Angiographic criteria for ST were fulfilled when the Thrombolysis in Myocardial Infarction flow was (1) grade 0 with occlusion originating in the persistent region or (2) grade 1, 2, or 3 in the presence of a thrombus originating in the persistent region.
Quantitative Coronary Angiographic Analysis
Coronary angiograms were recorded digitally at baseline, after the procedure, and at follow-up and were assessed at the angiographic core laboratory of the University Hospital Bern. Angiograms were analyzed by personnel unaware of patient group or type of stent implanted. Digital angiograms were analyzed with the use of an automated edge-detection system (CAAS II, Pie Medical Imaging, Maastricht, the Netherlands). Quantitative measurements included diameter of the reference vessel, minimal luminal diameter, and extent of stenosis (defined as diameter of the reference vessel minus minimal luminal diameter, divided by reference diameter, and multiplied by 100).
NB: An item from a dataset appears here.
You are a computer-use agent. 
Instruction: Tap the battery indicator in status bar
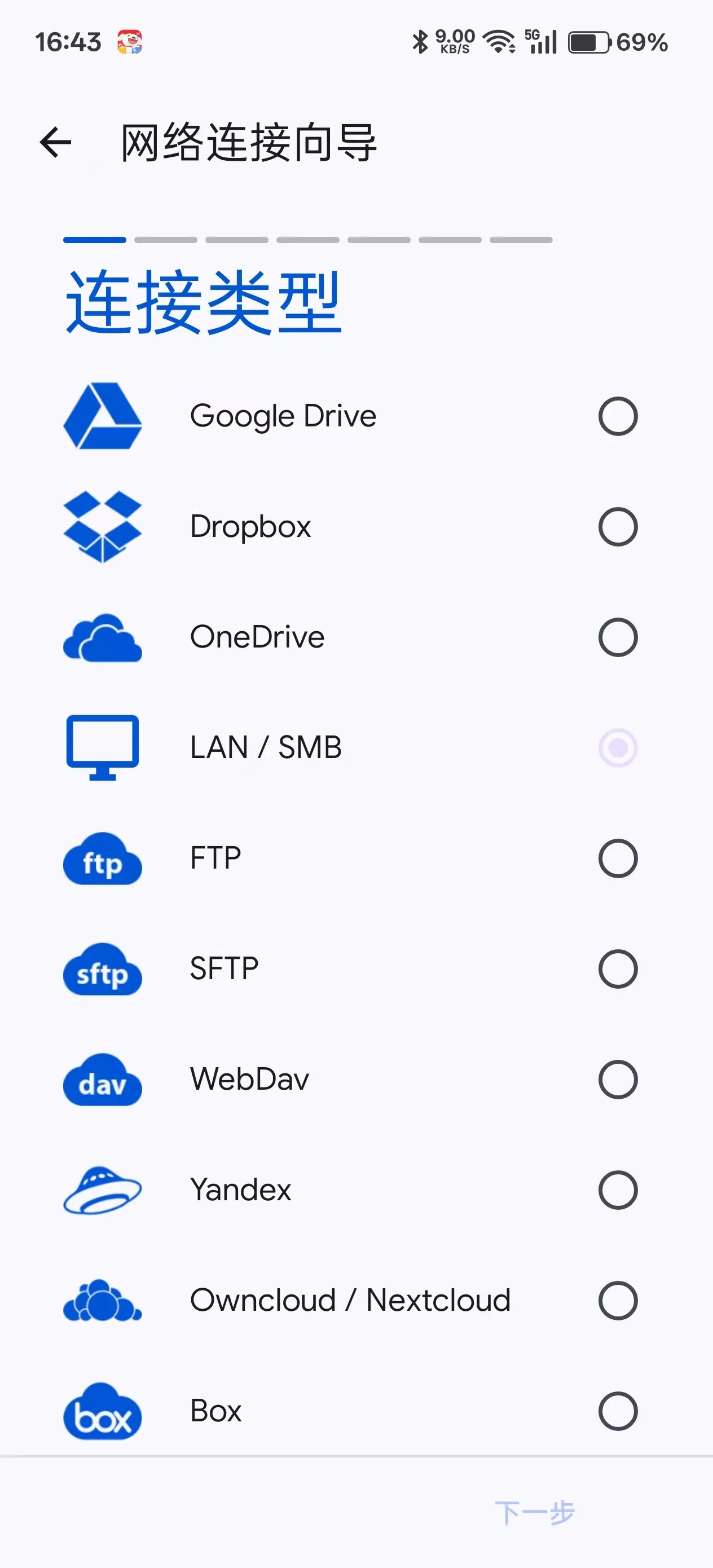click(589, 43)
IVUS Image Acquisition and Analysis
The protocol sequence to obtain IVUS is depicted in Figure 2A. In very late ST patients, IVUS was obtained in the affected stent segment before emergency PCI. First, intracoronary nitroglycerin was administered, and an angiogram with the use of a 6F guiding catheter was performed to define the site of thrombotic stent occlusion. Then a 0.014-inch coronary guidewire was passed through the affected stent, followed by advancement of the IVUS catheter (EagleEye, Volcano Therapeutics, Inc, Cordova, Calif) >10 mm beyond the distal edge of the affected stent. The IVUS catheter was withdrawn with the use of motorized pullback (0.5 mm/s), and images were recorded continuously throughout the stent and at least 10 mm distal and proximal to the stent. Then the imaging catheter was withdrawn, and PCI with the use of standard techniques was begun. IVUS was repeated at the end of the procedure. All IVUS procedures were recorded digitally on CD-ROM.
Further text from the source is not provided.